__WHAT IS EXPECTED__
How many lines below contain the word "info"? Give only the number.

(Saved data entries)
*** Begin section ***

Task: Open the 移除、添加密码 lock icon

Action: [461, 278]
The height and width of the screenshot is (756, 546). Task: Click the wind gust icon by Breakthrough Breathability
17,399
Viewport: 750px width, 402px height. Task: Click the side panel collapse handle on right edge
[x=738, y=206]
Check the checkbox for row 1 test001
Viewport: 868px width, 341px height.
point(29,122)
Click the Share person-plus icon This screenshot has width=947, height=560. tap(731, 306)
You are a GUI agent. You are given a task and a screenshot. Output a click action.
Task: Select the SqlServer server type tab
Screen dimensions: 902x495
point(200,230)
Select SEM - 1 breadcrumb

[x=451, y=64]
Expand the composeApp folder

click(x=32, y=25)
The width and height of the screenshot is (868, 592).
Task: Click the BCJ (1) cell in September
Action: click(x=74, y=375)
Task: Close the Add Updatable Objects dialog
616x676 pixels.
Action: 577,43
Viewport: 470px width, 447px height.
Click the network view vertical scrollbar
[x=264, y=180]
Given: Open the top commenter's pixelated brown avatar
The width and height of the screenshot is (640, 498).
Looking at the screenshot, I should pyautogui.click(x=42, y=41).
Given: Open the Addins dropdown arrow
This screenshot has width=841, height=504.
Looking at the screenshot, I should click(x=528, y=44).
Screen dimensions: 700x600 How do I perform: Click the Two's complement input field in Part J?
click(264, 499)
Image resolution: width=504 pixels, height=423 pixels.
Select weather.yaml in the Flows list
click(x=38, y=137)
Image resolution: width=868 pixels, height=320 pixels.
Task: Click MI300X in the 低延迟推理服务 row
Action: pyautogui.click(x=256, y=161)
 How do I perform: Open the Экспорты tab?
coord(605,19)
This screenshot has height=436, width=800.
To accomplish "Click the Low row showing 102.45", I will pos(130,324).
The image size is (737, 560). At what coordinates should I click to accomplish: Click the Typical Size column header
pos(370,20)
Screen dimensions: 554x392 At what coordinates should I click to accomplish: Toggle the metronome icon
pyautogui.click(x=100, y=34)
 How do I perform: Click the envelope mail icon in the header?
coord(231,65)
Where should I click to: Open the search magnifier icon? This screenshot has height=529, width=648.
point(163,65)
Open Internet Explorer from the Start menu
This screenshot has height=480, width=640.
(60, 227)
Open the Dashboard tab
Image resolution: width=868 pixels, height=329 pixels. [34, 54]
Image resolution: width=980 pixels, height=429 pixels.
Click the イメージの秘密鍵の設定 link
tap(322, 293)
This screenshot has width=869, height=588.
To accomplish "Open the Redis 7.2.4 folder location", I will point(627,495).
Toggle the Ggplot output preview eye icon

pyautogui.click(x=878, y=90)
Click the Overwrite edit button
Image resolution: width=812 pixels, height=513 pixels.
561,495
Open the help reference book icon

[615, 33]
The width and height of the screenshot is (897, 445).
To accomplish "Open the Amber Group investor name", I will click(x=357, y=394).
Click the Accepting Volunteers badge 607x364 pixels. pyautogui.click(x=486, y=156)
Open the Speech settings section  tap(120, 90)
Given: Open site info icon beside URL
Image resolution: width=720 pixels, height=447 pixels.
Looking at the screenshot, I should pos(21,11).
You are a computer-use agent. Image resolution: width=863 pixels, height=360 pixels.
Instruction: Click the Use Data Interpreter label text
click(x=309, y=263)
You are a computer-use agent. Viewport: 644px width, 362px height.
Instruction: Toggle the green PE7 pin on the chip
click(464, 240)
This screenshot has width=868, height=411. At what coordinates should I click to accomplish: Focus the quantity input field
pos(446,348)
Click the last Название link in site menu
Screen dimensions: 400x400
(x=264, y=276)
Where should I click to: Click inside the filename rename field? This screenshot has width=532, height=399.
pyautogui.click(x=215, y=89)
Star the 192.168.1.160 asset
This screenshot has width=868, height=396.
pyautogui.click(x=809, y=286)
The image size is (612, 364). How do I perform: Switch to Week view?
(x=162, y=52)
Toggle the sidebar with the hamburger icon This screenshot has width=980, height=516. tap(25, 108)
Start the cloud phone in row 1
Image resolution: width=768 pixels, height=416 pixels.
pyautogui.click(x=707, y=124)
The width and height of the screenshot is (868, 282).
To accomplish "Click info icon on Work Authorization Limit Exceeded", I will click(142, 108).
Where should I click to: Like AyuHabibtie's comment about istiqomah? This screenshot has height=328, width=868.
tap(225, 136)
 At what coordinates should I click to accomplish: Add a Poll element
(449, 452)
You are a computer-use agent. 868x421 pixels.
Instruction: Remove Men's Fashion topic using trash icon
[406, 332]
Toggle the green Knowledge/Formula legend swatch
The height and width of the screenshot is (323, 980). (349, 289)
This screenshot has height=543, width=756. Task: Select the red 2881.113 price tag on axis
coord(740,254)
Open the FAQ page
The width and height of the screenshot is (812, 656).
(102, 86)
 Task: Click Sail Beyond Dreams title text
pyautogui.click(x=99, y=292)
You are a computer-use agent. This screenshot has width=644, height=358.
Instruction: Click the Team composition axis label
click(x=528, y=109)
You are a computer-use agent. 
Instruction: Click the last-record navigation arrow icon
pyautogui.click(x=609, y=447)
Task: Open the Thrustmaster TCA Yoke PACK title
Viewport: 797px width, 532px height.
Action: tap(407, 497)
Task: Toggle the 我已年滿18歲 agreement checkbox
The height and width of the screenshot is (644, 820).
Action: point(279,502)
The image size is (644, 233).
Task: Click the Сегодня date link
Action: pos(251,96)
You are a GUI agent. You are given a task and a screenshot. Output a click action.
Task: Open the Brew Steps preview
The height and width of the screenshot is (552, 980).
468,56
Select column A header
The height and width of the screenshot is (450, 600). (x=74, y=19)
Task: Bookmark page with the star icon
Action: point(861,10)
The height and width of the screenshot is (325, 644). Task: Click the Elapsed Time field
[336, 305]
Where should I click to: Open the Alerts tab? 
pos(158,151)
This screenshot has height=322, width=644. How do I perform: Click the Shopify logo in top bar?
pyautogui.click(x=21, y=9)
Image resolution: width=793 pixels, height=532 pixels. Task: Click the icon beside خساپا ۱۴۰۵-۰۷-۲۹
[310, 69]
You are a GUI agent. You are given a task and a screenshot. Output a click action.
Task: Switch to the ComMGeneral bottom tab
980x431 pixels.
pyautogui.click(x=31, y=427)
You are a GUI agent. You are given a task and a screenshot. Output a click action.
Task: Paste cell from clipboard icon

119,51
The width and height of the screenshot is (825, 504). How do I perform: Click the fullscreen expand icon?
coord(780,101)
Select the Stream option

*** End section ***

__TASK OUTPUT__
2